今回は最先端のMixed Realityと呼ばれている技術を活かして、建築へ革新技術をダイナミックに進めている「ニコン・トリンブル」の春岡裕史さん、山元環さんにお話を伺いました。
現場での活用イメージ
文:吉岡奈穂 取材・編集:岩崎美紀(丹青ヒューマネット)
公開日:2021/2/19
10代のみんなへ伝えたい、空間づくりの仕事
--COMPANY PROFILE
日本初の光学機器メーカー「ニコン」と、GPS(全地球測位システム)受信機のパイオニアであるアメリカの「トリンブル」の合弁会社として2003年に設立された大手測量機器メーカー。
GNSS/光学/レーザ/IMU(慣性測位装置)/画像処理などによる計測の技術と、ソフトウェア、通信、ITを軸にした製品やサービスの提供を行っている。
ニコン・トリンブル社はどんな会社で、どんな事業を手がけていますか?
ニコン・トリンブル社は、日本初の光学機器メーカーであるニコンと、GPS(全地球測位システム)受信機のパイオニアであるトリンブル社の強みを活かした合弁会社で、地理空間情報の分野における製品やサービスを通して、そこにまつわる方々の働きやすさをアップさせていく会社です。
事業領域は「測量・調査」「土木」「建築」「インフラ維持管理」「農業・林業」「変位計測」「空間情報計測・GIS」「自動運転・自律走行」の8つで、少し難しいかもしれませんが「GNSS」「光学・レーザ・画像」「ジャイロ・慣性」「製造」という4つの技術を中心にして、ソフトウェアを組み合わせることで、それぞれの事業領域をサポートしています。
建築の分野ではどんなことをしていますか?
設計者が引いた紙の図面を現場で読んでかたちにしていったり、先輩の背中を見て後輩が育ったりなどといった昔からのやり方が残っている建築の分野には、新しい技術を活かすことで成長できるポイントがたくさんあります。
まずは紙の図面からBIM(ビルディング・インフォメーション・モデリング)に移行していくこと。
PC上に作成した3次元のモデルに、設計から施工、維持管理にいたるまであらゆる情報をまとめることで、仕事を格段にスムーズにしていくお手伝いをしています。
近年ではマイクロソフト社と技術提携し、 “HoloLens(ホロレンズ)”を活用した「Mixed Reality」のデバイス、クラウドアプリの推進に力を入れています。
「Mixed Reality」とは何でしょうか?
現実世界の情報に重ね合わせてデジタルの情報を表示するのがAR(Augmented Reality:拡張現実)で、完全にデジタル映像の世界に入り込むのがVR(Virtual Reality:仮想現実)であるのに対し、現実の状況をデバイスが把握し、デジタル映像をぴったりと重ね合わせることができるのがMRと言われるMixed Reality(複合現実)です。

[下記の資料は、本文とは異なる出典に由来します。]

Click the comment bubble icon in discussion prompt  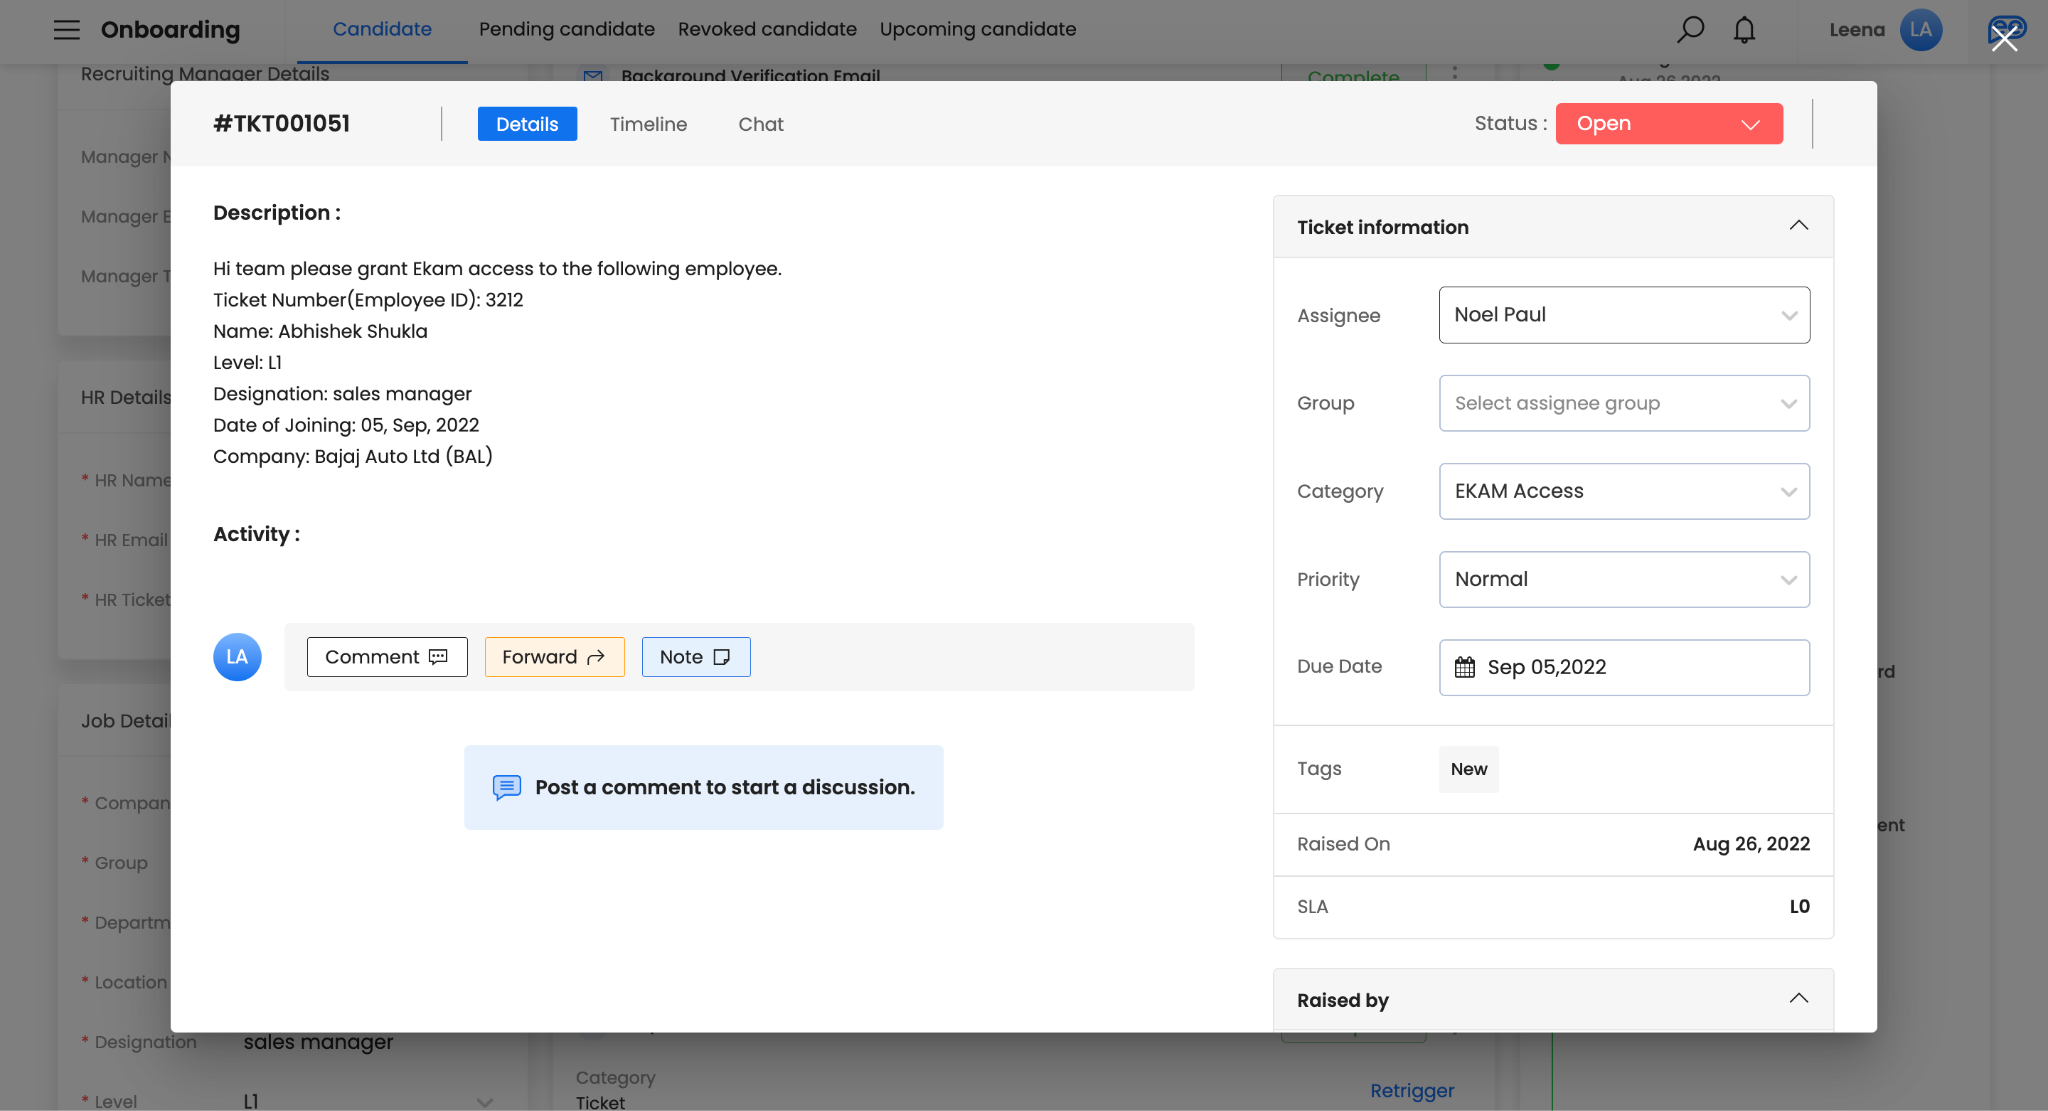click(x=506, y=787)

Mixed Realityはユーザーの動きを認識するセンサ技術が組み込まれているため、ホログラムを空間に固定することができます。
その上で固定したホログラムを歩き回りながら確認したり、拡大や縮小、回転、分解などの操作も行えるため、デジタルのコンテンツをまるで実在する物のように扱うことができます。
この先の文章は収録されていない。